= Written task =
Could you return every line of the listing below verbatim, with no changes?

## start

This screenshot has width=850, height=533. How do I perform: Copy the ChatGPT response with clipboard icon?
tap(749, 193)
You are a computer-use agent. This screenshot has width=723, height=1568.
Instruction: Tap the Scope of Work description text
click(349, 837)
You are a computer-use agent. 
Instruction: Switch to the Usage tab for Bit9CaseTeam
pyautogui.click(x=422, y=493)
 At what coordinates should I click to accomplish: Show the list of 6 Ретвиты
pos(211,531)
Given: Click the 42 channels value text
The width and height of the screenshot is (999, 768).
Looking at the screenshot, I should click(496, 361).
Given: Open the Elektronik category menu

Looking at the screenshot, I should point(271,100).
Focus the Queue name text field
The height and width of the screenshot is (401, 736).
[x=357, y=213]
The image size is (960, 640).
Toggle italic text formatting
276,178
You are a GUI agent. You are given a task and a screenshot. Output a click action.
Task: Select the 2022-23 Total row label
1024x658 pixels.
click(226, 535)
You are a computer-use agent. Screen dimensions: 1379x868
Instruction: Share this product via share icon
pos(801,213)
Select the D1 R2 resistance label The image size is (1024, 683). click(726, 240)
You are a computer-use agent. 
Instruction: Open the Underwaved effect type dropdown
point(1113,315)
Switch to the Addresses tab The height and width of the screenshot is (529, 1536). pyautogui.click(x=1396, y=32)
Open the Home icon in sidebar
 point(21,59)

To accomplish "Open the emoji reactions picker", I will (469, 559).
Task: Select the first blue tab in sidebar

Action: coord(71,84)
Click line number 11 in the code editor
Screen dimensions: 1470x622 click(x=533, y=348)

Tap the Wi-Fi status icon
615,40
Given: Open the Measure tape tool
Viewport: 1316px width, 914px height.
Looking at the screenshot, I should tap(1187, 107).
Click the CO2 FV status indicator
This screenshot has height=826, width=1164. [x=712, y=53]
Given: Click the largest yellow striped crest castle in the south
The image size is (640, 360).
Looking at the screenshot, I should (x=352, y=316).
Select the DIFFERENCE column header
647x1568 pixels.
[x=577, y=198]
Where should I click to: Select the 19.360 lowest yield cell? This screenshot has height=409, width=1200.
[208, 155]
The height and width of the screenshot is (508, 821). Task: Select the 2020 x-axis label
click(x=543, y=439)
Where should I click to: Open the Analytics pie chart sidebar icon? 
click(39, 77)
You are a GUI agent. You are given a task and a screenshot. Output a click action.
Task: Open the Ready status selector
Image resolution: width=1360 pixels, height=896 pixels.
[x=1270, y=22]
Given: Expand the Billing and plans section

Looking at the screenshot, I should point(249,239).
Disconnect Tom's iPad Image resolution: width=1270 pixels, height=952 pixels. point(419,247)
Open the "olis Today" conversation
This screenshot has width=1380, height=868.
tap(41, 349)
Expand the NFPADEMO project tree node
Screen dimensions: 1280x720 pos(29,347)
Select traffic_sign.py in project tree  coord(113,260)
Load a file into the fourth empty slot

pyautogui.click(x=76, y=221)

## end

= Task result =
This screenshot has width=850, height=533. How do I perform: Copy the ChatGPT response with clipboard icon?
tap(749, 193)
You are a computer-use agent. This screenshot has width=723, height=1568.
Instruction: Tap the Scope of Work description text
click(349, 837)
You are a computer-use agent. 
Instruction: Switch to the Usage tab for Bit9CaseTeam
pyautogui.click(x=422, y=493)
 At what coordinates should I click to accomplish: Show the list of 6 Ретвиты
pos(211,531)
Given: Click the 42 channels value text
The width and height of the screenshot is (999, 768).
Looking at the screenshot, I should click(496, 361).
Given: Open the Elektronik category menu

Looking at the screenshot, I should point(271,100).
Focus the Queue name text field
The height and width of the screenshot is (401, 736).
[x=357, y=213]
The image size is (960, 640).
Toggle italic text formatting
276,178
You are a GUI agent. You are given a task and a screenshot. Output a click action.
Task: Select the 2022-23 Total row label
1024x658 pixels.
click(226, 535)
You are a computer-use agent. Screen dimensions: 1379x868
Instruction: Share this product via share icon
pos(801,213)
Select the D1 R2 resistance label The image size is (1024, 683). click(726, 240)
You are a computer-use agent. 
Instruction: Open the Underwaved effect type dropdown
point(1113,315)
Switch to the Addresses tab The height and width of the screenshot is (529, 1536). pyautogui.click(x=1396, y=32)
Open the Home icon in sidebar
 point(21,59)

To accomplish "Open the emoji reactions picker", I will (469, 559).
Task: Select the first blue tab in sidebar

Action: coord(71,84)
Click line number 11 in the code editor
Screen dimensions: 1470x622 click(x=533, y=348)

Tap the Wi-Fi status icon
615,40
Given: Open the Measure tape tool
Viewport: 1316px width, 914px height.
Looking at the screenshot, I should tap(1187, 107).
Click the CO2 FV status indicator
This screenshot has height=826, width=1164. [x=712, y=53]
Given: Click the largest yellow striped crest castle in the south
The image size is (640, 360).
Looking at the screenshot, I should (x=352, y=316).
Select the DIFFERENCE column header
647x1568 pixels.
[x=577, y=198]
Where should I click to: Select the 19.360 lowest yield cell? This screenshot has height=409, width=1200.
[208, 155]
The height and width of the screenshot is (508, 821). Task: Select the 2020 x-axis label
click(x=543, y=439)
Where should I click to: Open the Analytics pie chart sidebar icon? 
click(39, 77)
You are a GUI agent. You are given a task and a screenshot. Output a click action.
Task: Open the Ready status selector
Image resolution: width=1360 pixels, height=896 pixels.
[x=1270, y=22]
Given: Expand the Billing and plans section

Looking at the screenshot, I should point(249,239).
Disconnect Tom's iPad Image resolution: width=1270 pixels, height=952 pixels. point(419,247)
Open the "olis Today" conversation
This screenshot has width=1380, height=868.
tap(41, 349)
Expand the NFPADEMO project tree node
Screen dimensions: 1280x720 pos(29,347)
Select traffic_sign.py in project tree  coord(113,260)
Load a file into the fourth empty slot

pyautogui.click(x=76, y=221)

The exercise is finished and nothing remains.